There are two very different ways to achieve the conditions necessary to make the rebels a meaningful anti-Islamic State force. The first is that the Geneva negotiations somehow succeed and Assad agrees to a nationwide cease-fire and the Russians stop bombing the rebels. Senior American military officials have already concluded that they will need to send hundreds of more troops to Syria and Iraq to engage in training, surveillance, and intelligence work; they would provide support to both Kurdish and Arab rebel forces in Syria.
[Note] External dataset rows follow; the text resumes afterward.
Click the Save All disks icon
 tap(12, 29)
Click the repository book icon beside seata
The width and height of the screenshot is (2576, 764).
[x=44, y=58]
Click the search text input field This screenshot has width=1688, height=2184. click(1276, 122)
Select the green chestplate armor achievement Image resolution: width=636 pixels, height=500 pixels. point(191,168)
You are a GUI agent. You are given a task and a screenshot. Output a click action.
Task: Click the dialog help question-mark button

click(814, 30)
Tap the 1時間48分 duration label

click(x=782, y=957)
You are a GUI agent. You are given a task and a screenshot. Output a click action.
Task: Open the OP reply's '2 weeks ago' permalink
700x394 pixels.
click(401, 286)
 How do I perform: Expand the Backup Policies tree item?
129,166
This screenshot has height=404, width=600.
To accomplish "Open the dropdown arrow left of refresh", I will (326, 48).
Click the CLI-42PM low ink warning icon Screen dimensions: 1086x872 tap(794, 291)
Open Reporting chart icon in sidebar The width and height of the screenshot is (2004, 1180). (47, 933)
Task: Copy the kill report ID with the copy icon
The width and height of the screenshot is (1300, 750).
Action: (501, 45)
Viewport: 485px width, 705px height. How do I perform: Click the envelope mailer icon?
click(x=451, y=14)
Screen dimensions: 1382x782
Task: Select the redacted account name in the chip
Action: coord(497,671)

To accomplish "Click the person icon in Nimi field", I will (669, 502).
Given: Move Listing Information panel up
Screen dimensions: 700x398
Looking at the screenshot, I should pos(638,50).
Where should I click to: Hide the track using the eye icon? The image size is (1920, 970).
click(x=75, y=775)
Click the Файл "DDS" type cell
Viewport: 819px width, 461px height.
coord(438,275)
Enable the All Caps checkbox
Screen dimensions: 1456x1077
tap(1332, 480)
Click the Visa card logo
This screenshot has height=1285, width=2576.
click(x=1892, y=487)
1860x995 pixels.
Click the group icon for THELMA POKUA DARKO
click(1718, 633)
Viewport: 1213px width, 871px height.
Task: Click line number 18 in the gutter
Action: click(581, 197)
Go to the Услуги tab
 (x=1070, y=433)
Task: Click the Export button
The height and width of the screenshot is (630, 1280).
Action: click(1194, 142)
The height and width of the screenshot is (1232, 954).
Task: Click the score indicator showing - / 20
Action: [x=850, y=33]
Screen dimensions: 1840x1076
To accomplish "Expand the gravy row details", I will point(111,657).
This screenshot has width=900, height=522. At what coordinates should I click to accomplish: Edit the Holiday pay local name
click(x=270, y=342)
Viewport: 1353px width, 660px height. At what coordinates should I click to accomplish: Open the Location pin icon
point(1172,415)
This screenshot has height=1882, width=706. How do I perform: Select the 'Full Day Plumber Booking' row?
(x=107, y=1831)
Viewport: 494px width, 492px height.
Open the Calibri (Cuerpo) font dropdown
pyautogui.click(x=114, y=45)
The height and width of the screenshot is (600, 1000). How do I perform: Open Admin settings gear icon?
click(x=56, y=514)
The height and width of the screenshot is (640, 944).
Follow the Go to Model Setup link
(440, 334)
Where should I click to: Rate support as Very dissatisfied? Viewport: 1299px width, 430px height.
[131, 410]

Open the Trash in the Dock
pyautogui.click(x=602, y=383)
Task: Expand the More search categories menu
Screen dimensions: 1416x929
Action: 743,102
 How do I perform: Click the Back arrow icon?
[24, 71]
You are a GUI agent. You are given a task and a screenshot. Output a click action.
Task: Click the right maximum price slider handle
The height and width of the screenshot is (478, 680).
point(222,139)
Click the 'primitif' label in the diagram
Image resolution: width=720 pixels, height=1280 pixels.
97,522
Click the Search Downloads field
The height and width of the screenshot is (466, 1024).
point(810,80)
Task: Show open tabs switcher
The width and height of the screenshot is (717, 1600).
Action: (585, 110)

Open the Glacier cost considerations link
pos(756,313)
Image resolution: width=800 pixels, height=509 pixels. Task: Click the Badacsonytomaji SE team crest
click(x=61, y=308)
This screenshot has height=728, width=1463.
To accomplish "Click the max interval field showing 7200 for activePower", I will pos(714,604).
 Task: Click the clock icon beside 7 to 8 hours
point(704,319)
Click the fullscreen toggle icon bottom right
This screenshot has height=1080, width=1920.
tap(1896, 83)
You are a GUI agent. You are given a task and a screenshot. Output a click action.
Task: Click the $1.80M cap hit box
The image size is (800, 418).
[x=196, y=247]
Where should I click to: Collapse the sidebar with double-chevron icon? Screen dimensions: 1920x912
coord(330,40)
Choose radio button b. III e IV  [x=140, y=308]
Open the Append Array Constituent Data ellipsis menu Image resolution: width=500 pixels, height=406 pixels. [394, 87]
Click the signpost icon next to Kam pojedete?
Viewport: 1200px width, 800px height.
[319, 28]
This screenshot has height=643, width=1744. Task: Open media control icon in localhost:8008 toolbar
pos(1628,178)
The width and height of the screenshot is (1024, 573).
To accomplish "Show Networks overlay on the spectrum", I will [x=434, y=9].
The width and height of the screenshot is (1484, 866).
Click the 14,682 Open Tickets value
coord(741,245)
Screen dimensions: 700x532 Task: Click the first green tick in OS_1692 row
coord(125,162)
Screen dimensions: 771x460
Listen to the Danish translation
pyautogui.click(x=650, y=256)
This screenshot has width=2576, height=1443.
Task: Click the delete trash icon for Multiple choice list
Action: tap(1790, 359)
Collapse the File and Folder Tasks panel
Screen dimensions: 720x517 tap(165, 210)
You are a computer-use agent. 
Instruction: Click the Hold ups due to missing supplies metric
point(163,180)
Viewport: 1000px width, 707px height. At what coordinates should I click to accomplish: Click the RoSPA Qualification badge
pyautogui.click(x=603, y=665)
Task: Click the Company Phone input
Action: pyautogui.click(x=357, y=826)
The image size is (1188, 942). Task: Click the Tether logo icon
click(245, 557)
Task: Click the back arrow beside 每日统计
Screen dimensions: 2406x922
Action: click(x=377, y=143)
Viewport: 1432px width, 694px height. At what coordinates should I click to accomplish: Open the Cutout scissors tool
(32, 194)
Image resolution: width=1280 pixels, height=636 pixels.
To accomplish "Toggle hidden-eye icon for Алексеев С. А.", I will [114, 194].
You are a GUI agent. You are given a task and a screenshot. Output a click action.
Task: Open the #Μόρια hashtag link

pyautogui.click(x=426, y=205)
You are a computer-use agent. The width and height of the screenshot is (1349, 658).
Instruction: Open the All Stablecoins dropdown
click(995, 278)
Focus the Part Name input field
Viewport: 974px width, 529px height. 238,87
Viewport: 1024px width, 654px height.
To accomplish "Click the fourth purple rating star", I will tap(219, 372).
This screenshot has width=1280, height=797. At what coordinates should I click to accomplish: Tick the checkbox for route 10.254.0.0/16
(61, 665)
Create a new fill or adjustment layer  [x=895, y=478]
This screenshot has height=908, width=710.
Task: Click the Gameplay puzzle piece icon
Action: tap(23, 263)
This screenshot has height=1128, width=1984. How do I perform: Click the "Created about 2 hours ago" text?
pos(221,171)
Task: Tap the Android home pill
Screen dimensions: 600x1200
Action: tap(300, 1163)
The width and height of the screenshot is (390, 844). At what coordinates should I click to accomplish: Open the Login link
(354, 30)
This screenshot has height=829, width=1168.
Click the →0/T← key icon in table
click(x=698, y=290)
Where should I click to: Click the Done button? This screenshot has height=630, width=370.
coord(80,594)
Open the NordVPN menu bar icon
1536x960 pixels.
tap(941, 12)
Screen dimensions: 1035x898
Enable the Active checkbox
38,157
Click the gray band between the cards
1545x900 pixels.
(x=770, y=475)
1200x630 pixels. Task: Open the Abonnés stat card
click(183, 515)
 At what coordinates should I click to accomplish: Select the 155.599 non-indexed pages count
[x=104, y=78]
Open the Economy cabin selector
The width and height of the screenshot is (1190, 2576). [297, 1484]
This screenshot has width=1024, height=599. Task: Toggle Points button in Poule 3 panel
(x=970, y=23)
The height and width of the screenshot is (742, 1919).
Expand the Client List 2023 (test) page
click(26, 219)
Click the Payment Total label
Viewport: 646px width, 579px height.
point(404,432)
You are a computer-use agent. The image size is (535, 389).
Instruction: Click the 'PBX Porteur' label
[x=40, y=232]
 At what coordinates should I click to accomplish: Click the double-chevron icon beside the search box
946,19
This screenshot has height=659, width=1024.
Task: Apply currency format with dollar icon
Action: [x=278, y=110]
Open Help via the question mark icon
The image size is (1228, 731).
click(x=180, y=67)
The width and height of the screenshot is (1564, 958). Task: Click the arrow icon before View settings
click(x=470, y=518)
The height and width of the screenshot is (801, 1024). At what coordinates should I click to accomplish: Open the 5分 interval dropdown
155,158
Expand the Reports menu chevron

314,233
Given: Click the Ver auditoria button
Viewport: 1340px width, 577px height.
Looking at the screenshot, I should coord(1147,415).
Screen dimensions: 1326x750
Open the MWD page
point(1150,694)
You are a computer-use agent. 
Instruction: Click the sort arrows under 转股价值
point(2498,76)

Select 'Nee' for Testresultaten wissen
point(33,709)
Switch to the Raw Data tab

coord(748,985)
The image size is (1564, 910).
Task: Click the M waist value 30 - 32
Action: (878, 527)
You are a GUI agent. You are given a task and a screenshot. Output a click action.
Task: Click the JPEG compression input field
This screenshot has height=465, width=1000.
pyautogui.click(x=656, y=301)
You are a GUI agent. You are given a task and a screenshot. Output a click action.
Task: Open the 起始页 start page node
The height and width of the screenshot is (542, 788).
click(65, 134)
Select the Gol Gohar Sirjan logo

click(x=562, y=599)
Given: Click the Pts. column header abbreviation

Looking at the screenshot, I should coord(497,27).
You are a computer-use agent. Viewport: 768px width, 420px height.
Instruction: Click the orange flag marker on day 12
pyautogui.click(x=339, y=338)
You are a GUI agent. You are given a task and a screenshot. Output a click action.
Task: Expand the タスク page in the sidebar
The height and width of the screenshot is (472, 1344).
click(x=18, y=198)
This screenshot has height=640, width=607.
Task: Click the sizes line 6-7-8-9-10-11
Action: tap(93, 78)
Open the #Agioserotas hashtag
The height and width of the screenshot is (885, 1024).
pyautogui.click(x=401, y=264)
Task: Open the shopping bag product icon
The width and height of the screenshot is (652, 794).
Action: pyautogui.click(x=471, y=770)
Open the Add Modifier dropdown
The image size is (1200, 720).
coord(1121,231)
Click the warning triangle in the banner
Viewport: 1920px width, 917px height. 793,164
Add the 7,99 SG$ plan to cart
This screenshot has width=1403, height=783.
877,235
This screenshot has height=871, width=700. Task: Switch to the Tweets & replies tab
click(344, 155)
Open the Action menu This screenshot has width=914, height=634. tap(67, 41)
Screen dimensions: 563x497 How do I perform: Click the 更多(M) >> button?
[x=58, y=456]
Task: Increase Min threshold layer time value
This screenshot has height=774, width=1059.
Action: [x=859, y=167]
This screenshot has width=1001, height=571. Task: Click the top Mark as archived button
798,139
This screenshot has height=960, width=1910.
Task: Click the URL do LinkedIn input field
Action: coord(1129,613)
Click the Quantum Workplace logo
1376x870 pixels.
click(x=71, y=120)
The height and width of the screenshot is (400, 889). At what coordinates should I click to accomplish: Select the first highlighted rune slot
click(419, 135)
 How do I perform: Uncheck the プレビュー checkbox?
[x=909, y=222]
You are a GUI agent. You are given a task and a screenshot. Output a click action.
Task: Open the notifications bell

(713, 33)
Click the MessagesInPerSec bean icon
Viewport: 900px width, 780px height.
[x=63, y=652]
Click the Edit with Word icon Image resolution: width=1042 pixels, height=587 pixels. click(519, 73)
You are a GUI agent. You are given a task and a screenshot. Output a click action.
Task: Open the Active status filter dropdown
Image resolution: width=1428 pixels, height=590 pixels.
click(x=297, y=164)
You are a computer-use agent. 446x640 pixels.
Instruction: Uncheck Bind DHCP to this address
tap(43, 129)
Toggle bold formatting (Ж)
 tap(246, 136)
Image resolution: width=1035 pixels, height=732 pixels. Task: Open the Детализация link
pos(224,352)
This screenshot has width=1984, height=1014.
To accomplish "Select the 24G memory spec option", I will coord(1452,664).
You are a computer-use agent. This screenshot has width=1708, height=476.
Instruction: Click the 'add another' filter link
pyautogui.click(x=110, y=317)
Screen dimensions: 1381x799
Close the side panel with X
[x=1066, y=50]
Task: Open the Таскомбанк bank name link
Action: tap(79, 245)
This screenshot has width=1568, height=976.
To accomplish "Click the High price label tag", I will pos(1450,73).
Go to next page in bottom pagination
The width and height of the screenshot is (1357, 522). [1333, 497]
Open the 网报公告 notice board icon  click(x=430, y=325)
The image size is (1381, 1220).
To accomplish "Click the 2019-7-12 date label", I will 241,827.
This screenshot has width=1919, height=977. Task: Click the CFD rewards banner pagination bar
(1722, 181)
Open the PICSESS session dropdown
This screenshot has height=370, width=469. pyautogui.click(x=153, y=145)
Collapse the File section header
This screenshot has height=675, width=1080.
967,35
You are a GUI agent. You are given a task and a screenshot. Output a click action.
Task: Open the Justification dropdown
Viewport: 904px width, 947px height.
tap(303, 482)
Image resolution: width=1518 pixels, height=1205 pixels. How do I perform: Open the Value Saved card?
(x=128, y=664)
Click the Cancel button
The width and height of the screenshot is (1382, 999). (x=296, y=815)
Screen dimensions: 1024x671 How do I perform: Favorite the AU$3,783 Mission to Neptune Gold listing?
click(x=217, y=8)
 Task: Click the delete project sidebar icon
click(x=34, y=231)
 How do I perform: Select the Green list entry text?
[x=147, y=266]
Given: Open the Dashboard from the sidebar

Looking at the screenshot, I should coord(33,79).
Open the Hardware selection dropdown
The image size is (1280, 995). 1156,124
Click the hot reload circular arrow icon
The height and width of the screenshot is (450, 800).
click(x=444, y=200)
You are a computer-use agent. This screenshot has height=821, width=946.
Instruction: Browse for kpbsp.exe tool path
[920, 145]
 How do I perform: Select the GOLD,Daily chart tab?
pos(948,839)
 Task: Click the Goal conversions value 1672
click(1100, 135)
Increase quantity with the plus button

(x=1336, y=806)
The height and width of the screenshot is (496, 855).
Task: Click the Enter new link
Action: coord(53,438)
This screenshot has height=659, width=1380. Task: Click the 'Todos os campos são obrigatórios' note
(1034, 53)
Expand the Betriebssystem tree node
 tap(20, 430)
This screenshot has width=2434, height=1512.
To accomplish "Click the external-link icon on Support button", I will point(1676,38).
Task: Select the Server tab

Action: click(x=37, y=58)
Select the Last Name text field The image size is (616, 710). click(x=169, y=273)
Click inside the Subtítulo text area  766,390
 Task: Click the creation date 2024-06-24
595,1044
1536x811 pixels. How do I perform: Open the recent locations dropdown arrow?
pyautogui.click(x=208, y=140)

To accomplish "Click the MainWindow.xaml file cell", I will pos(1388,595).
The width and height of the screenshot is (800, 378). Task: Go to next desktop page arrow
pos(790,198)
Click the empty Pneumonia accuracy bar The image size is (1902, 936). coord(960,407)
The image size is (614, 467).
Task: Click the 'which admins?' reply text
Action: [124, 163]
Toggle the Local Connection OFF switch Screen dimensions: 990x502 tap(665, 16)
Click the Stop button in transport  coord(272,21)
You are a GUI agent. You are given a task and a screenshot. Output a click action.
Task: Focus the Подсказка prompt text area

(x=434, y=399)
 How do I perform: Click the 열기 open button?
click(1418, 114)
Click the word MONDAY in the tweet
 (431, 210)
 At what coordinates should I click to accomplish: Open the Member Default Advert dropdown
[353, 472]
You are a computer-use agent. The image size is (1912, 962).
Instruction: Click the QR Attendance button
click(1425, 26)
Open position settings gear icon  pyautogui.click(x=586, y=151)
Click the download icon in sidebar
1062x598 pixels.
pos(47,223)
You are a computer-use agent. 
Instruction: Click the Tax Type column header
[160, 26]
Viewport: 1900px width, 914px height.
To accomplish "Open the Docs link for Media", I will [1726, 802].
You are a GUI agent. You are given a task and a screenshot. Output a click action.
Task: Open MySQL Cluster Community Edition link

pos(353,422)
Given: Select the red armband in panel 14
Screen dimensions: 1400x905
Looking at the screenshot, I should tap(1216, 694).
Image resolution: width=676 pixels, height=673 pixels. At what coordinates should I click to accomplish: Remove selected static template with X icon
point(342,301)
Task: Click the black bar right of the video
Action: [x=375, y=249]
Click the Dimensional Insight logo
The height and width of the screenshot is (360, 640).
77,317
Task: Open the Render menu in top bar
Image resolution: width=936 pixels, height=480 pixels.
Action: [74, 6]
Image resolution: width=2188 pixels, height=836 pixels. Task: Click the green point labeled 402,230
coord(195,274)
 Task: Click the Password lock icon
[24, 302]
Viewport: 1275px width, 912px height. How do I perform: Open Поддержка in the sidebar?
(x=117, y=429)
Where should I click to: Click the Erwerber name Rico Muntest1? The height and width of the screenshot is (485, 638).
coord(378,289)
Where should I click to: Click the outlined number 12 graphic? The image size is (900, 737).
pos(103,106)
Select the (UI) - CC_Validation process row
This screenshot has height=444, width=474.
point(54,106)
The other alternative, of course, is that the negotiations fail and the Obama administration concludes that, as a matter of national self-interest, it must take the lead in supporting the mainstream rebels and organizing support among its coalition partners, demonstrating to Russian President Vladimir Putin and the Iranians that Assad has no long-term prospect of remaining even as master of a rump state in western Syria. At some point, the coalition would also have to establish a no-fly zone that would allow rebels to move eastward from Aleppo to the Islamic State-held city of Manbij and then on to Raqqa. This would, of course, require some very tough diplomacy with Russia, which until now has largely had its way in Syria.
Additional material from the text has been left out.